What is required
Leave out every line before the one containing "agosto 2024 (20, 1980)", and repeat the rest of the material below exactly, that line included.

Start of Recorded information

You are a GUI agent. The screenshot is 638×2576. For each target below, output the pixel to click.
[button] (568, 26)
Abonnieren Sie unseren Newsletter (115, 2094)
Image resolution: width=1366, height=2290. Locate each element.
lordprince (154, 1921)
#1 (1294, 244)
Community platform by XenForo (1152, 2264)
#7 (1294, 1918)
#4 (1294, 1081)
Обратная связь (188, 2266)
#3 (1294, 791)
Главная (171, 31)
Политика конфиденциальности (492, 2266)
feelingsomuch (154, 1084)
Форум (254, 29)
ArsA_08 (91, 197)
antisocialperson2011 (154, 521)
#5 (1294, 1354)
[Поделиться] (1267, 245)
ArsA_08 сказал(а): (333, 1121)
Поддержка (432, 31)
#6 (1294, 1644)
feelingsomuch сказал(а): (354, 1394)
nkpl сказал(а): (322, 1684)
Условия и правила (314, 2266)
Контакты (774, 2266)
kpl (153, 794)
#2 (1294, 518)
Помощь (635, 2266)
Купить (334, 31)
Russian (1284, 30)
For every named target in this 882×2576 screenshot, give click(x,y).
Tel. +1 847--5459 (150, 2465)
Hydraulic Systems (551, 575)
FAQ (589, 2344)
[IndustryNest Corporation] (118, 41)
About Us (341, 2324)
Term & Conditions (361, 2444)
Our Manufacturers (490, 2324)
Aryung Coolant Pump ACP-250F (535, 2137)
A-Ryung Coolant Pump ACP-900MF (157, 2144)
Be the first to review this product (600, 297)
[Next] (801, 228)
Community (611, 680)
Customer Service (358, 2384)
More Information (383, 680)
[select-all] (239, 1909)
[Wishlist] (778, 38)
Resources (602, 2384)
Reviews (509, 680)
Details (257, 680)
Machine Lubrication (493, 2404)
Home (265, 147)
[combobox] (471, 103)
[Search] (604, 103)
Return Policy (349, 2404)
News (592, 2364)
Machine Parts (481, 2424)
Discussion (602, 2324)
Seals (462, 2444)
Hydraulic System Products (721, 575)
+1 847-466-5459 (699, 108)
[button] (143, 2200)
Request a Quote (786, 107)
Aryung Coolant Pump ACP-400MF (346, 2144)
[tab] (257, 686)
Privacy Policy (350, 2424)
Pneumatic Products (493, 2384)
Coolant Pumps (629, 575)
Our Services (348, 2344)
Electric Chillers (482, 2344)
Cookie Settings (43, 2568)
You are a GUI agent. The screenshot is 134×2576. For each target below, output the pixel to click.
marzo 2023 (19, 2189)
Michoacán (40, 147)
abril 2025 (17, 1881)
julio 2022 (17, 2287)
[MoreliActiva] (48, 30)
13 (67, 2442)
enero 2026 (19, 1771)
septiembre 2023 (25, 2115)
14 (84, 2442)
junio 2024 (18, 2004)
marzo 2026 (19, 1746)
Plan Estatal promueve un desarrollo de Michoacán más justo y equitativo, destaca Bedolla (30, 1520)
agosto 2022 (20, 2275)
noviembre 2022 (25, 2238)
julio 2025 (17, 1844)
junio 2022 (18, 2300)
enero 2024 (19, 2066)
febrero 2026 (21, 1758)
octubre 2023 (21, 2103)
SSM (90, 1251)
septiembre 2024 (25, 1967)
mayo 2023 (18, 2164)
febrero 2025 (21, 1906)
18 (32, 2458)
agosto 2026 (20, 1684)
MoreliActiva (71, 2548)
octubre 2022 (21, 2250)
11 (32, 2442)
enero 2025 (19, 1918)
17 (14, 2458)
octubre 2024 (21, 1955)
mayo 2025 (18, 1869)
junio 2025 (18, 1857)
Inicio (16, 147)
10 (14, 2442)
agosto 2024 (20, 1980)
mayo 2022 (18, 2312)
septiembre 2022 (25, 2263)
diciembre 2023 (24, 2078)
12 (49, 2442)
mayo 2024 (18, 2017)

End of Recorded information

Problem solution
agosto 2024 (20, 1980)
mayo 2022 (18, 2312)
septiembre 2022 (25, 2263)
diciembre 2023 (24, 2078)
12 (49, 2442)
mayo 2024 (18, 2017)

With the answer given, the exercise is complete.